Nothing is sadder than yesterday’s glory longing for today’s relevance. I am aware that in Chicago such is the way of things, each generation getting its own moment to remember. Dynasties may pass and return elsewhere while here we will always have the ’85 Bears and, of course, MJ.

So enduring an image is Jordan that his self-defined “supporting cast” may yet get some use out of it, although I doubt the curiosity of folks in Hobart or Sydney is as great as their indifference.

Yet, let’s grant that Grant and Longley and especially Pippen have an obligation to “set the record straight,” that Jordan was selfish and a poor teammate and a manipulator of the true history of a team no one would care about if Jordan had not been on it.

This little talk-about in Australia seems to stem from the Netflix miniseries, “The Last Dance,” a look at Jordan’s final year with the Bulls, the emphasis on Jordan and not on Pippen or Phil Jackson or Tex Winter or even Dennis Rodman, the freak of the carnival.

According to Pippen in his autobiography, the series “glorified MJ while not giving enough praise to me and my proud teammates.”

Of course it did, otherwise there would have been no miniseries.
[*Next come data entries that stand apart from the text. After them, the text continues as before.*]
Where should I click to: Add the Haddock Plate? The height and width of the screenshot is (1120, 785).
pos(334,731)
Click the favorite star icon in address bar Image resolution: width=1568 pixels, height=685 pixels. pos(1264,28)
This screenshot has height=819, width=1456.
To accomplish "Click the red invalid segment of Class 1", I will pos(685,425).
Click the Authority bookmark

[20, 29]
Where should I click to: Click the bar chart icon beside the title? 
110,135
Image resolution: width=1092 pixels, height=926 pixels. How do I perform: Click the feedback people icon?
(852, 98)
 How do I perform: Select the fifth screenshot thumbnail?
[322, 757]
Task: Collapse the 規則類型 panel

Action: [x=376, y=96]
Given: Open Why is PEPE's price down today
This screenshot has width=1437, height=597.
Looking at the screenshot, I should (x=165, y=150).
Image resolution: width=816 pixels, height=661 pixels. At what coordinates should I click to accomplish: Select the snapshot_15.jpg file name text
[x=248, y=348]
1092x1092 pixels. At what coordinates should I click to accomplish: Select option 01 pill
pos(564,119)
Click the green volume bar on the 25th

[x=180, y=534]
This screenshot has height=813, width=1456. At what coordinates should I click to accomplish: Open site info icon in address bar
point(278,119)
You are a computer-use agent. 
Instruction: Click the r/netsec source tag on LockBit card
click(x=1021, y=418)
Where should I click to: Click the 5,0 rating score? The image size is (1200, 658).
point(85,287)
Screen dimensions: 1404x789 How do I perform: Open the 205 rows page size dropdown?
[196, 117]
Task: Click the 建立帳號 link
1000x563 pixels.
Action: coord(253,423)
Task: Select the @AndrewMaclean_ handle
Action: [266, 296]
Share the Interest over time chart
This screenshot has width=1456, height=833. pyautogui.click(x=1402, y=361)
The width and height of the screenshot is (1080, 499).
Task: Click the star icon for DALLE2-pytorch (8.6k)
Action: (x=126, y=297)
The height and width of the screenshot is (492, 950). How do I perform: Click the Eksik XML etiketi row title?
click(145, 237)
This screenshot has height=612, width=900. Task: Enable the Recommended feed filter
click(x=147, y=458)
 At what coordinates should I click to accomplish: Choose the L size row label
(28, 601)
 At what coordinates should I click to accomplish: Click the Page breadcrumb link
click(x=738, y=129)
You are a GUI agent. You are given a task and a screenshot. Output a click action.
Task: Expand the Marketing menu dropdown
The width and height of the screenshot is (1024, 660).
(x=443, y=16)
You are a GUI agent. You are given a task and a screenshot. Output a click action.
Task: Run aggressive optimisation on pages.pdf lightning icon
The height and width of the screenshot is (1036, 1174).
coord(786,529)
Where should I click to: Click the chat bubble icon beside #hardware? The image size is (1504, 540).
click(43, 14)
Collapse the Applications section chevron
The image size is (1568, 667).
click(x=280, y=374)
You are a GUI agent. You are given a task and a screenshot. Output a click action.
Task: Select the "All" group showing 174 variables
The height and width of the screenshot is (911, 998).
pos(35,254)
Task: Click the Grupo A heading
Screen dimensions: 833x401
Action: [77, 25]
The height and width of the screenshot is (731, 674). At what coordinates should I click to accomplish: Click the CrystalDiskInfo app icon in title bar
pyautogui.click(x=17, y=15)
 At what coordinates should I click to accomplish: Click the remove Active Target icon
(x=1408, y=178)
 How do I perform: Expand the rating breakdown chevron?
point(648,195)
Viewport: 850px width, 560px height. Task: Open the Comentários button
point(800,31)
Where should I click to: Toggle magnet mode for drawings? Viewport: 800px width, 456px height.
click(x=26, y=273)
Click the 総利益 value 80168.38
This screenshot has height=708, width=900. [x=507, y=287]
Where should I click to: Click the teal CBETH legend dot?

And, while we are being honest, without Jordan there would not be a Pippen, Grant or Longley, who would all be lost to the ephemera of time and not out huckstering beyond the international date line today.

Because the TV series coincided with the beginning of the COVID quarantine, it got more notice than it ordinarily would have, the proof of which has been the apathy to a long line of sports movies about, say, the real Babe Ruth or the phony Lance Armstrong or the silliness of old ladies trying to meet Tom Brady.

Any number of inside-the-season programs exist, some of them while the season is still happening; there may not be a sports story left to be unrevealed, though Tiger Woods still awaits.

Sports stories retold need to have illness or injury or inspiration of some sort, overcoming adversity or prejudice, tragedy (and Jordan had his), underdogs preferred and there may never have been a bigger overdog than Jordan.

We still sniffle at “Brian’s Song,” or cheer “Rudy,” or recite Lou Gehrig’s farewell speech by heart, or even have a twang of sympathy for Tonya Harding and her broken skate string, but I think that is mostly due to Margot Robbie.

The pandemic and the overwhelming figure of Jordan, offered as alive and splendid as we remembered him, sent the miniseries wafting off into international notice in spite of detailing stuff from 22 years earlier.

Much had happened in that time, the rise of Kobe Bryant and LeBron James, Olympic shame in Athens, the festooning of NBA rosters with migrants, Jordan embarrassing himself with an ill-advised return and Jordan’s absolute ineptness as an owner.

Pippen has sulked and whined, diminishing respect and fertilizing tedium. I have told this story before but here it is again.

After the Barcelona Olympics, my wife, Jaye, and I are driving across the Pyrenees to France. We stop in a little town called Foix for lunch. The only English speaking waiter is Rene, according to his nametag. He brings our order and asks where we’ve been. We tell him.

Oh, oh, he gets excited. “The Drim Tim,” Rene says.

What? The Dream Team?

“Oui,” he says. Don’t tell me, I say. Michael Jordan.

“Oh, yes, he is very good,” he says. “But for me, Scottie Peepen.”

Rene purses his lips and kisses his fingers and I wonder if I should eat my bouillabaisse.